• DESCRIPTION OF THE TASK:
Pull out every line of the rows below that contains the word "will", matching case exactly.
________________________________________
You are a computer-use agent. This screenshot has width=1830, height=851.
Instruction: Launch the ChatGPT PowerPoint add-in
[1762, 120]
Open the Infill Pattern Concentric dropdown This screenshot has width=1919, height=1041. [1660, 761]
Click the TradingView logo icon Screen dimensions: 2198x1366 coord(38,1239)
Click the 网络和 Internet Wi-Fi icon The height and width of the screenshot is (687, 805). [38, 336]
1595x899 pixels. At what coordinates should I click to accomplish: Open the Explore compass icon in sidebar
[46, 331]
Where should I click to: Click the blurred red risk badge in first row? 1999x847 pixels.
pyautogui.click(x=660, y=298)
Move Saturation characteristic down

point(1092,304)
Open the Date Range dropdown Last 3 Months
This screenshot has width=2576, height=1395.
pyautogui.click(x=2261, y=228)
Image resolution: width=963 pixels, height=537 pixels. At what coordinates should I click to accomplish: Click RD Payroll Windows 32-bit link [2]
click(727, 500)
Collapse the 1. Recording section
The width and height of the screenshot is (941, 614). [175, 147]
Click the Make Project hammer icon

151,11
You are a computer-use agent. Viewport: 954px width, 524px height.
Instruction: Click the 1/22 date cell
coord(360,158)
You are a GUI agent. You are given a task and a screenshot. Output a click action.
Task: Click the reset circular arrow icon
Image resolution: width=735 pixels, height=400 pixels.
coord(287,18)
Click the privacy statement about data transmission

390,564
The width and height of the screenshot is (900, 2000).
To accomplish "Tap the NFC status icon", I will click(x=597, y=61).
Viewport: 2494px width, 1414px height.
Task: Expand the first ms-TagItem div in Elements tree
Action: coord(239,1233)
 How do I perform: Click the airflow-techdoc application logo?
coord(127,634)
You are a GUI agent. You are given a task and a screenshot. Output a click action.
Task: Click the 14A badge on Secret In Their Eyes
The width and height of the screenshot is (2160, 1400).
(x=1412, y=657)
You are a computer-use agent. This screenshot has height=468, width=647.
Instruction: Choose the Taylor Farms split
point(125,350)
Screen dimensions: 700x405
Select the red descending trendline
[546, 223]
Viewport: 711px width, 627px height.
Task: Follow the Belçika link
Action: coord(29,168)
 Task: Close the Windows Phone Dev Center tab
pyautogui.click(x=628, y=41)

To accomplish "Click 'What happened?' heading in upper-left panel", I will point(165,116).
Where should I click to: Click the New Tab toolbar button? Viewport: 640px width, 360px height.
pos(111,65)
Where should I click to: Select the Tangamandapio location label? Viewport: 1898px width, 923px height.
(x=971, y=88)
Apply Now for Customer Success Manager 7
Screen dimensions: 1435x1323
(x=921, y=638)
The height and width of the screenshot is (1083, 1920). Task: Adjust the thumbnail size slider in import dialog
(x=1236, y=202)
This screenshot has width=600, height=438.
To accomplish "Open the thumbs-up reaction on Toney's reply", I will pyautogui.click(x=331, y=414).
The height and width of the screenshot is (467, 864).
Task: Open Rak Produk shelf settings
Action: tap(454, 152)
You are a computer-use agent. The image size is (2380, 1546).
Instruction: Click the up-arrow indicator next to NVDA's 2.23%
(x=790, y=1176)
________________________________________
• TASK SOLUTION:
To accomplish "Tap the NFC status icon", I will click(x=597, y=61).
To accomplish "Click 'What happened?' heading in upper-left panel", I will point(165,116).
To accomplish "Open the thumbs-up reaction on Toney's reply", I will pyautogui.click(x=331, y=414).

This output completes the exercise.